« Durant ces quatre ou cinq dernières années, nous constatons une évolution de l’engagement écologique des chrétiens, avec des initiatives comme EcoEglise, ou Eglise Verte en France. Les églises chrétiennes, toutes dénominations confondues, ont le désir de s’engager pour l’écologie », observe Benoît Ischer, écothéologien et chef de projet pour la Transition écologique et sociale au sein de l’Eglise évangélique réformée vaudoise. La lettre encyclique du Pape François Laudato si’, consacrée aux questions environnementales et sociales et à la sauvegarde de la Création, a également eu des répercussions bien au-delà du milieu catholique.
Mais là où le bât blesse, c’est lorsqu’il s’agit d’être concret. « Pour le moment les églises pataugent, observe-t-il. Les mouvements consacrés à l’engagement écologique dans le milieu chrétien restent en marge des institutions, car nous peinons encore à comprendre en quoi l’écologie doit être une priorité.» Pourquoi ?
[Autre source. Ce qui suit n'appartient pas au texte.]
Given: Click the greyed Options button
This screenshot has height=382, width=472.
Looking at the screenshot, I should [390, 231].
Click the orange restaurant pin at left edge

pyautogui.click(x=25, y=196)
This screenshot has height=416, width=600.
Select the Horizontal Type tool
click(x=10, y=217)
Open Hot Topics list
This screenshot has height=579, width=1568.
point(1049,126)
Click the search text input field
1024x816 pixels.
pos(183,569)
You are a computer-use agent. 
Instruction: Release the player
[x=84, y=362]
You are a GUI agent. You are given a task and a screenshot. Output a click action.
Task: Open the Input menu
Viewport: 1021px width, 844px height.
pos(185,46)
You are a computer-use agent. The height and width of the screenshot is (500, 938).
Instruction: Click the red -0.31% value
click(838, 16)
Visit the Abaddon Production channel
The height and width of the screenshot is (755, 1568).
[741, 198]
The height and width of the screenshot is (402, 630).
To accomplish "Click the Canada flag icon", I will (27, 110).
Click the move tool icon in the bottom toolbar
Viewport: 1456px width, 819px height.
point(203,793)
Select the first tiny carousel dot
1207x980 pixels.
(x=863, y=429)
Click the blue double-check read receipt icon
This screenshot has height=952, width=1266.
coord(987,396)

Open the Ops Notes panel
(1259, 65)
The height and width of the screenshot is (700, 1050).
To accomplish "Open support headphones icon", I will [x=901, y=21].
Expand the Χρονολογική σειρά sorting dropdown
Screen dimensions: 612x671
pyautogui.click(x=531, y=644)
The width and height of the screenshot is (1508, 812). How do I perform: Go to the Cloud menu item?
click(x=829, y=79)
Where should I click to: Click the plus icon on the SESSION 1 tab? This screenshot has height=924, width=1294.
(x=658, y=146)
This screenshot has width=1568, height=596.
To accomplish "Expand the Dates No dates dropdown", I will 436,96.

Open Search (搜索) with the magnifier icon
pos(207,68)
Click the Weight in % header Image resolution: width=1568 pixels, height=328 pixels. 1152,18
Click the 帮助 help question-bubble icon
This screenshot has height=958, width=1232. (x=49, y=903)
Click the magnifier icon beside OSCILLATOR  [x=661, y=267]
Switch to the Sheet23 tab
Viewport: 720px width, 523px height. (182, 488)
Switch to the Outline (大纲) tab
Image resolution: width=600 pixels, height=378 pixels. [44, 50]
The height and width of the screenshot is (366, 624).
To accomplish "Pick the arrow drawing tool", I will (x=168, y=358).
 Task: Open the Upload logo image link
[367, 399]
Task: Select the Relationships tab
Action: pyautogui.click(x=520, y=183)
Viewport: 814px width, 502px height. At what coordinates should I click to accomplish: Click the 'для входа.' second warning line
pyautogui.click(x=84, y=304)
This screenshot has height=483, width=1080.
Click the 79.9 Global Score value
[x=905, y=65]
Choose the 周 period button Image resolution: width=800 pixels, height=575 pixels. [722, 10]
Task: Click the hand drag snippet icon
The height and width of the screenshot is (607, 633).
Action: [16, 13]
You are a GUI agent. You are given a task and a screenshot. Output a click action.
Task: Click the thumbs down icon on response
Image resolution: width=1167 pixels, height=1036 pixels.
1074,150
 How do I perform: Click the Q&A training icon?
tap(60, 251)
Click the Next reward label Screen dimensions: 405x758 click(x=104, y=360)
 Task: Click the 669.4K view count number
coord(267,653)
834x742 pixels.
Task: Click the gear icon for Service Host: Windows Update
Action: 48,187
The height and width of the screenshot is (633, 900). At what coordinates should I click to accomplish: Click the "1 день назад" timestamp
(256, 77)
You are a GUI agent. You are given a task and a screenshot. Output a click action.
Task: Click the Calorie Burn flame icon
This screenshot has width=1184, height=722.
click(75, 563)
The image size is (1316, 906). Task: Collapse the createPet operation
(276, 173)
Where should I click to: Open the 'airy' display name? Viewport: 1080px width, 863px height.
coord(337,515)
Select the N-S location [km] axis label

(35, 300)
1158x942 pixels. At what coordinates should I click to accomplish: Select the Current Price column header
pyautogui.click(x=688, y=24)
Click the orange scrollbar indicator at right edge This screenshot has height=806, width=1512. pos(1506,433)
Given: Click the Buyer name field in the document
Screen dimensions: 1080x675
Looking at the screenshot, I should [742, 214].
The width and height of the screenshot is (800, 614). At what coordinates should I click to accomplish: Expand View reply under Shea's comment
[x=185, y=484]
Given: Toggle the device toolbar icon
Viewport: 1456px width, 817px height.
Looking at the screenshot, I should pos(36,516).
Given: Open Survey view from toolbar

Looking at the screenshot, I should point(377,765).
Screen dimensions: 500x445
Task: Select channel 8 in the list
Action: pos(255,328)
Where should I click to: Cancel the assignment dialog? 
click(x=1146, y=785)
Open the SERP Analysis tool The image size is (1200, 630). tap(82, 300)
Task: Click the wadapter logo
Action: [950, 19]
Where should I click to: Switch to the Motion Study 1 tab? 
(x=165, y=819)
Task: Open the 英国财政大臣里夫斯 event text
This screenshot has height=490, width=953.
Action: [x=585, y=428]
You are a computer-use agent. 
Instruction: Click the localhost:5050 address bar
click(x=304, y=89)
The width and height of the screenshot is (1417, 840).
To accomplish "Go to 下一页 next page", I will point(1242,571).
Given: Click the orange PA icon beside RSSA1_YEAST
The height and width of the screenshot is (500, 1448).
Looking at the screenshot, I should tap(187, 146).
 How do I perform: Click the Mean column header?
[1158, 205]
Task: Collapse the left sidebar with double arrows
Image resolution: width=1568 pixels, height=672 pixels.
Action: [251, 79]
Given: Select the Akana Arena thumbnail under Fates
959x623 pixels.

Anthropocentrisme et individualisme
En 1967, l’historien nord-américain Lynn White allait jusqu’à dire que l’anthropocentrisme que le christianisme avait provoqué depuis le Moyen-Age était responsable de la crise écologique, en raison du rôle qu’il avait joué dans la domination de la nature et des animaux par l’Homme. Sa thèse n’a jamais cessé d’être source de controverses. Néanmoins elle permet de s’interroger sur le lien entre foi chrétienne et sauvegarde de l’environnement. « Le christianisme n’a pas échappé à l’évolution de l’individualisme, poursuit Benoit Ischer. Cela nous a amené à développer une foi et une spiritualité déconnectées de la nature qui nous entoure. » La mission divine de « dominer » sur la Création a davantage été comprise dans le sens d’asservir et d’exploiter, plutôt de la servir et d’en prendre soin, analyse pour sa part Michel Maxime Egger, sociologue et éco-théologien. « Dans cette lecture cartésienne, la nature n’est plus que le décor de l’histoire du salut. »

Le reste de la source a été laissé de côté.